Just Like a Girl is meant to highlight the clever girls, the funny girls, the girls who don’t ask for permission and take up as much room as they like. She is the girl who knows there is no sin in being born one; and that in spite of all evidence and current belief systems girl/woman does not equal weak.

Said girl doesn’t have to be a super hero, but she has hit a few balls out of the park, called out a couple trash talking construction workers, and took a few racist, homophobic, misogynistic folks to task. Ultimately, she knows how to pick herself up and brush herself off.

She’s a feminist. 2nd Wave. 3rd Wave. No Wave.
She’s high maintenance.
She has read the Patriot Act. She understands it.
She recognizes that people’s lives fall apart, but with time and some Elmer’s glue it all works itself out.

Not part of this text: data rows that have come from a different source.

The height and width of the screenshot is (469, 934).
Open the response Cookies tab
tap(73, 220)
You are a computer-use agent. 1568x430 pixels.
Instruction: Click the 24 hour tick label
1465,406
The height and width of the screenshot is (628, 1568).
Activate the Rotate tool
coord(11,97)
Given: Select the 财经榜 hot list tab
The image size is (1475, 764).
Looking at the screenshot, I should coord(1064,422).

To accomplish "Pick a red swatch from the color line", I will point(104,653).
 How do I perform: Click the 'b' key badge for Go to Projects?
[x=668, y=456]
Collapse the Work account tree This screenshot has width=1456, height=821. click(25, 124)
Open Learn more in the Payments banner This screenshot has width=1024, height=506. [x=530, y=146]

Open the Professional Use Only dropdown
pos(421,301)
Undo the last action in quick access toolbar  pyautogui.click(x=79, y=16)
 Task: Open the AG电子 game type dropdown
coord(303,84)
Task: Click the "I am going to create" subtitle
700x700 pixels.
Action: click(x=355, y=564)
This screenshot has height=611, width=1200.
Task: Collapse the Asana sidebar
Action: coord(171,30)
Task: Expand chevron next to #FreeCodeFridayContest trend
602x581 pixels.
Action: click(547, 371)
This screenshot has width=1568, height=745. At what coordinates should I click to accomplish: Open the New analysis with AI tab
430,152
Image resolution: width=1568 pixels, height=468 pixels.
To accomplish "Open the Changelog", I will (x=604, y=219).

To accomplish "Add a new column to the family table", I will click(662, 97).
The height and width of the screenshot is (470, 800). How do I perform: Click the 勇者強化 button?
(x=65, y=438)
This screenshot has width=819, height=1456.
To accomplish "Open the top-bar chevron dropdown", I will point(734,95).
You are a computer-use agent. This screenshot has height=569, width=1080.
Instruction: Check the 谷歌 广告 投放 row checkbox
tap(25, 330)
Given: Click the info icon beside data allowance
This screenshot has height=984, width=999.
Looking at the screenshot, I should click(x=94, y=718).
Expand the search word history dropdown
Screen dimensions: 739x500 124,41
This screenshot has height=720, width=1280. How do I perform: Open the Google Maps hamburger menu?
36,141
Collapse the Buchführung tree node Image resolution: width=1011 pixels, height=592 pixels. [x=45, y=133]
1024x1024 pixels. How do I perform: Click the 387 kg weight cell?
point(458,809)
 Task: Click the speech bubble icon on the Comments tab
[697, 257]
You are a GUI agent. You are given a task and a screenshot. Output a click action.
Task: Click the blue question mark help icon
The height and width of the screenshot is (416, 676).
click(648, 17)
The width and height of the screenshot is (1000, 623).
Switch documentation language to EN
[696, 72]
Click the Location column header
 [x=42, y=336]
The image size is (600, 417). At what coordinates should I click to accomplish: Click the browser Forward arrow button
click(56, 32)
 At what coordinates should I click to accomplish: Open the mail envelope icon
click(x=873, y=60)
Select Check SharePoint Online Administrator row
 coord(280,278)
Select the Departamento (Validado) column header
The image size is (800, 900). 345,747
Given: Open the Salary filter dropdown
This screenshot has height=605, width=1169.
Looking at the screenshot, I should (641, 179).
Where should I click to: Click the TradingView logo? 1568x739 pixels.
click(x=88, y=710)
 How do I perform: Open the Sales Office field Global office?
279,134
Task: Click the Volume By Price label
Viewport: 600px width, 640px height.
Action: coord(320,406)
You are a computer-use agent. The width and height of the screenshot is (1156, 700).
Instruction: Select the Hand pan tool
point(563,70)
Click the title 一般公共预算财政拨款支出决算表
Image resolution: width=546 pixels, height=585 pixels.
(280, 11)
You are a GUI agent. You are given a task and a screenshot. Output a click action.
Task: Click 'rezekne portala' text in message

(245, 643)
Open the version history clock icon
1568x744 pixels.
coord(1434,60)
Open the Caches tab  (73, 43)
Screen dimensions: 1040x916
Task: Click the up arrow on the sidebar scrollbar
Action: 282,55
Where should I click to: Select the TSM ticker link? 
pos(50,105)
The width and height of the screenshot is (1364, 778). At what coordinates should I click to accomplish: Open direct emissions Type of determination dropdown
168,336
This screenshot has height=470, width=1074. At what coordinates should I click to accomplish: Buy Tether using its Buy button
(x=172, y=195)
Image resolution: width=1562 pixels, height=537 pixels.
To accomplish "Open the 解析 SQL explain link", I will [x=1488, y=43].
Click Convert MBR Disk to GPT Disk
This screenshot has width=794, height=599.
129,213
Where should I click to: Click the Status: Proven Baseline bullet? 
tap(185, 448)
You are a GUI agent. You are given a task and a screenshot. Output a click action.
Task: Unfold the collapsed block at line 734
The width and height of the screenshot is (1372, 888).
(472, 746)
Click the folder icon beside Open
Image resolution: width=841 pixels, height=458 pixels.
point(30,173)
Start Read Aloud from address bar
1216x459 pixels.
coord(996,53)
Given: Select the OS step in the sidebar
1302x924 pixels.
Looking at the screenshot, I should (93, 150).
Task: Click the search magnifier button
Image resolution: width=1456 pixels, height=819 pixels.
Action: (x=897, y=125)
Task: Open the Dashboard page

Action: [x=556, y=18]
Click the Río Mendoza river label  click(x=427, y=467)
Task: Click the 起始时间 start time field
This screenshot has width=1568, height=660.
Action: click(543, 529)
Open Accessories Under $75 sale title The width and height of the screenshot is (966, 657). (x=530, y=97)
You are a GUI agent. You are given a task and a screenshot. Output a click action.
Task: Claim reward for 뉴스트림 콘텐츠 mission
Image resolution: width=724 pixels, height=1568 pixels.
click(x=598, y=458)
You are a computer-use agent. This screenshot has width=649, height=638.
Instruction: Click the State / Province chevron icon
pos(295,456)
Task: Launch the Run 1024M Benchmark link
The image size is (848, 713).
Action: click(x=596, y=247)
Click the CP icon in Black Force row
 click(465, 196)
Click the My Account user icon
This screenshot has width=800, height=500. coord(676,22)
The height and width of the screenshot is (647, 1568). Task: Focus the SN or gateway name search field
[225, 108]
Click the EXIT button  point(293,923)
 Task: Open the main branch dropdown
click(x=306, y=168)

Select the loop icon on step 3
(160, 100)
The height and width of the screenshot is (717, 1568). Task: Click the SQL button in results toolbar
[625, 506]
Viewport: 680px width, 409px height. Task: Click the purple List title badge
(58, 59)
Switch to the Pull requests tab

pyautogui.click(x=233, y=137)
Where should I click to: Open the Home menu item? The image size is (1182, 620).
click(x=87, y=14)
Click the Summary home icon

She’s an urban girl. A country girl.
She lives in a square state. A blue state. A red state.

She seriously ponders what are the SAT scores of those girls grinding in the music videos. She is the girl in the music video.

She has the perfect plan on how to break up with a boyfriend.
She’s a 25th century girl.
She knows the words to Roberta Flack’s Killing Me Softly.
She is a cashier at WALMART.
She’s the second chair flute in her 8th grade band.
She marches on Washington
She has 6,000 friends on myspace.com

She writes for herself. She writes for her sister. She writes for the girls still not born.

Think of Just Like a Girl as a travelogue for the bumpy, powerful, action packed world of girlhood.

Tell a secret.
Reveal a lie
Go tell it on the mountain.
You get the point.
So cast a net and see what the day’s catch brings

Submission Details

Deadline: September 30, 2007

The anthology is open to any subject matter.
Work is especially welcomed from new and emerging writers.
Contributors may submit up to three pieces.
Essays and short stories should be no longer than 3,000 words.
Poems should have the contributor’s name on each page
Sci-fi is encouraged!

Electronic Mail
Send your work to girlchildpress@aol.com
Attachments should be titled with your name and the email subject should be Just Like a Girl.

Snail mail
Michelle Sewell
GirlChild Press
PO Box 93
Hyattsville, MD 20781

Please include a brief bio and a mailing address.

Contributors will receive a copy of the anthology and the opportunity to read at the official Spring 2008 booksigning.

For more information on Michelle Sewell and the press check out www.girlchildpress.com


michelle
www.girlchildpress.com

3 comments:

Anonymous said...

This poem hurt my feelings. It said, "She seriously ponders what are the SAT scores of those girls grinding in the music videos." I think that's awful! Not all girls in dancing videos are dumb, I dance every day and I'm considered 'smart'!

New Moon said...

I'm really sorry the examples given hurt your feelings. I don't think it was meant to be an insult -- the next line says, "She is the girl in the music videos," meaning that girls are really diverse. I have no doubt that you're both smart and a great dancer!

Anonymous said...

I think that the sentence: "She seriously ponders what are the SAT scores of those girls grinding in the music videos" means that girls see more than a pretty face. They see the pretty face and the great dancing AND they know that girl also probably has a family, a college degree, a favorite seafood, a pet cat, etc.